Women of Achievement
2000
DETERMINATION
for a woman who solved a glaring problem despite
widespread inertia, apathy or ignorance around her:
Bernice Donald
Determination is personified in Judge Bernice Bouie Donald.
When Bernice transferred from an all-black school to Olive Branch High School in her junior year, she was the only African-American honor student invited to attend a field trip to New York. The sixth of 10 children, she knew the expense of the trip would be a hardship for her family. But her mother, Willie Bouie, assured Bernice she’d find the $200. Although Willie was a domestic worker at the time and her husband was a sharecropper, they somehow scraped together the money, and young Bernice went to New York. Today, she travels the world, but credits her mother’s determination to see her children reach their full potential as the inspiration for her own determined success.
“She’s just an incredible person,” Bernice says of her mother. “She always forced me to go beyond my comfort zone, and her persistence has paid off. Now, instead of just going to New York, I’m going halfway around the world. I really attribute it directly to her.”
The destination “halfway around the world” is Russia, where for the past three years Bernice has taught Russian women about women’s rights, the women’s movement in the U.S., and antidiscrimination laws. This year, she will do the same for women in Turkey as an advisory member on the board of the Central and Eastern European Law Initiative. Although she remains very active in local and national causes, she’s enthusiastic about her work in emerging democracies.

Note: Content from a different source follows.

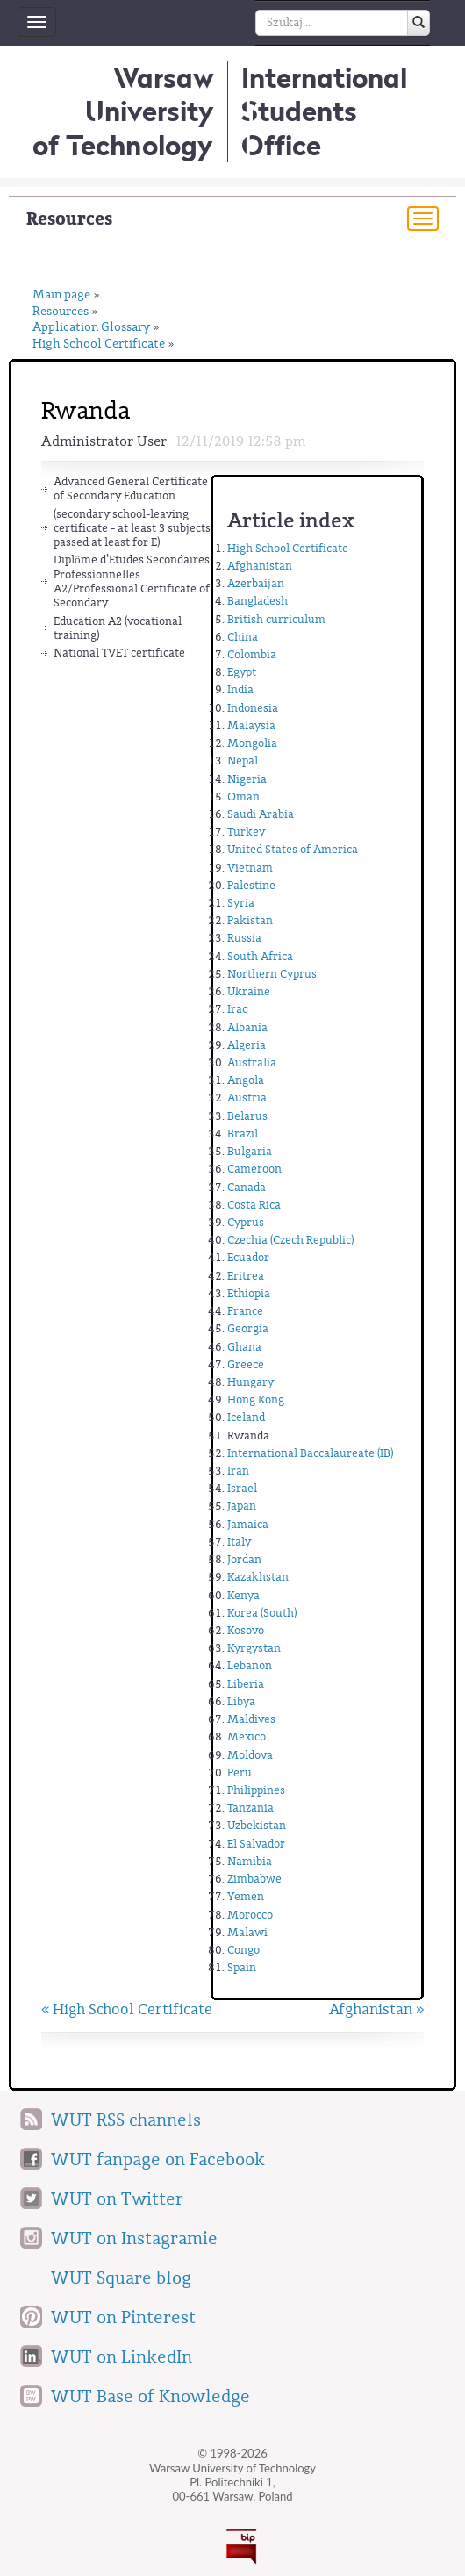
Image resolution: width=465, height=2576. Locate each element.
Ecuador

In 1982, Bernice became Judge Bernice Donald for the first time when she was elected to the Shelby County General Sessions Criminal Court bench, the first African-American woman to be elected judge in Tennessee. In 1988, she became the first African-American woman in the nation to be appointed as a U.S. Bankruptcy Court Judge. Finally, in January 1996, she received a lifetime appointment as a federal judge in the U.S. District Court, Western District of Tennessee – another first in the state.
Bernice didn’t grow up planning to become a judge, or even an attorney. As a young girl, she would gather her dolls and those of her sisters and line them up against the bedroom wall. She would “teach” the assembled “students” by reading to them from the encyclopedia. As she grew older she aspired to become a teacher. Again, it was her mother who intervened. Willie insisted that young Bernice go to college, but told her she should reconsider her plans to become a teacher. Still, Bernice has been teaching in one fashion or another since 1980 as an adjunct professor at the former Shelby State Community College, the University of Memphis and the National Judicial College.
On December 1, 2010, Bernice Donald was nominated by President Barack Obama for a judgeship on the United States Court of Appeals for the Sixth Circuit. She received her commission on September 8, 2011 and continues to serve as a judge on the court.